Data for this exercise Block Start
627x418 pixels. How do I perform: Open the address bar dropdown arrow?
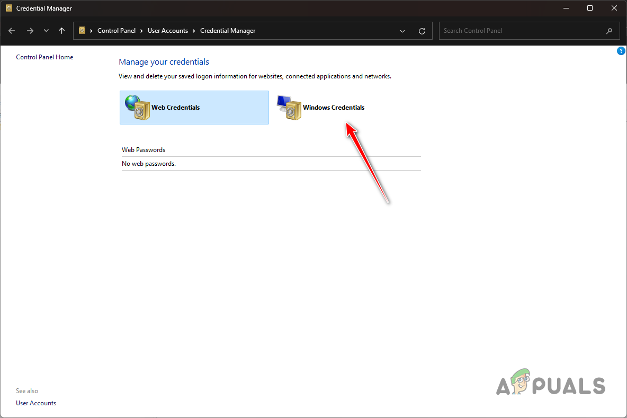coord(402,31)
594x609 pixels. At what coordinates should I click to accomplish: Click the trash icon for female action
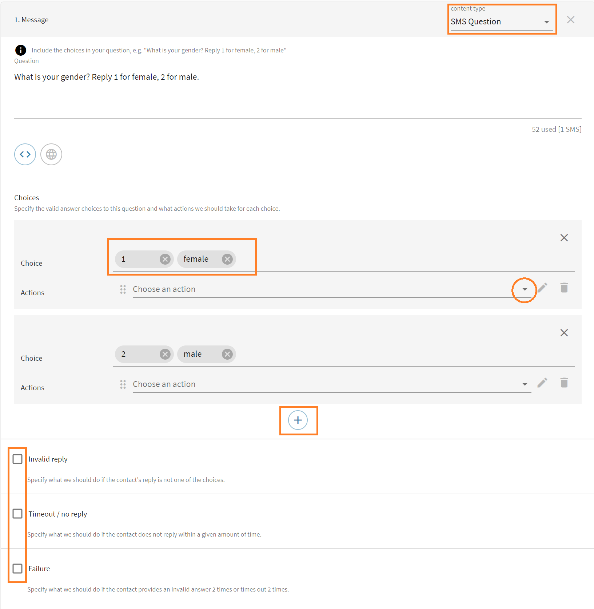click(x=564, y=288)
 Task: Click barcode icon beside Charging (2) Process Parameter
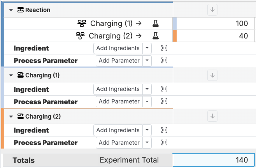click(164, 143)
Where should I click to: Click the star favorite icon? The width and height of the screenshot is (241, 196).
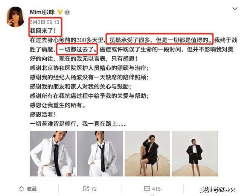[21, 189]
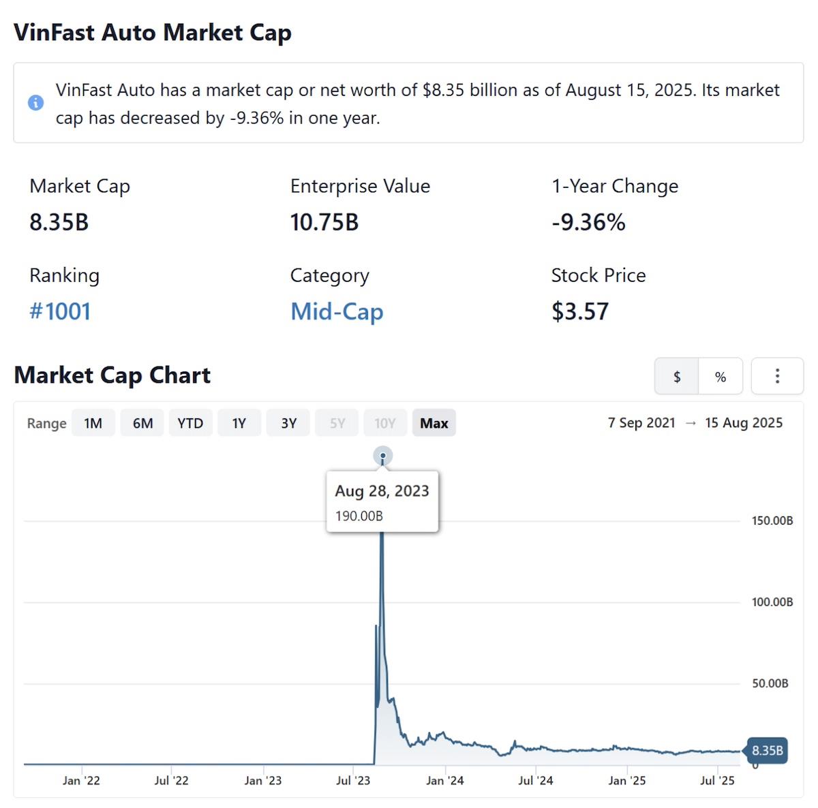Click the 8.35B current value label on chart
The image size is (818, 808).
[768, 751]
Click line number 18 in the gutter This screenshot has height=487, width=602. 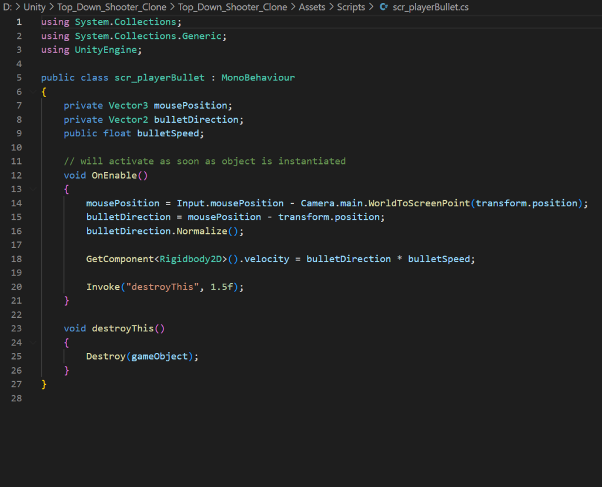click(16, 259)
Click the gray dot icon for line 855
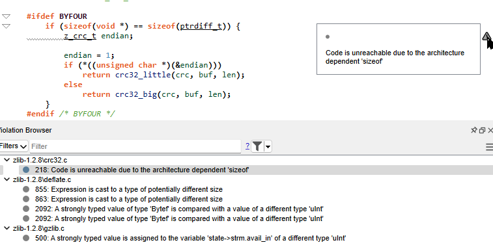493x249 pixels. coord(26,189)
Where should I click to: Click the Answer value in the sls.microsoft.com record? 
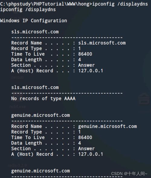coord(86,65)
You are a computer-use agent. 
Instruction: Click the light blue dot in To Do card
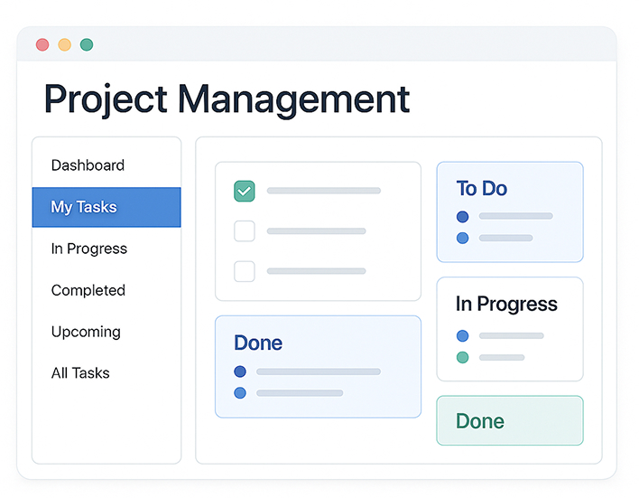[x=462, y=238]
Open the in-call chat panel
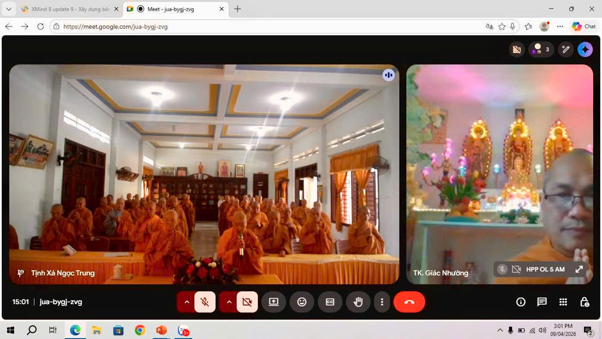Viewport: 602px width, 339px height. pos(542,302)
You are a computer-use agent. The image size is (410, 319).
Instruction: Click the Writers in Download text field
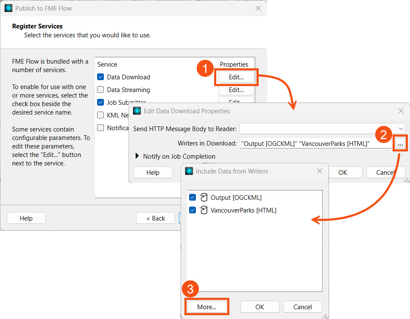tap(315, 144)
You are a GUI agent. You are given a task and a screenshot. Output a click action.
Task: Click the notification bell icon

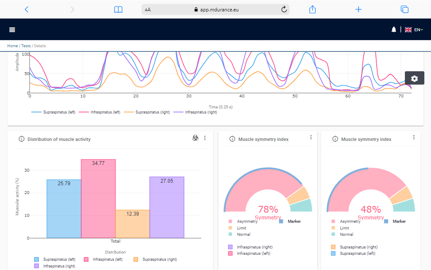click(394, 30)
Data for this exercise Block End
### Exercise requirements
Among the lines of the preceding data, which ones hold the word "agent"? List them.

### Expected answer
You are a computer-use agent. 
You are a computer-use agent. The image size is (410, 319).
You are a GUI agent. You are given a task and a screenshot. Output a click action.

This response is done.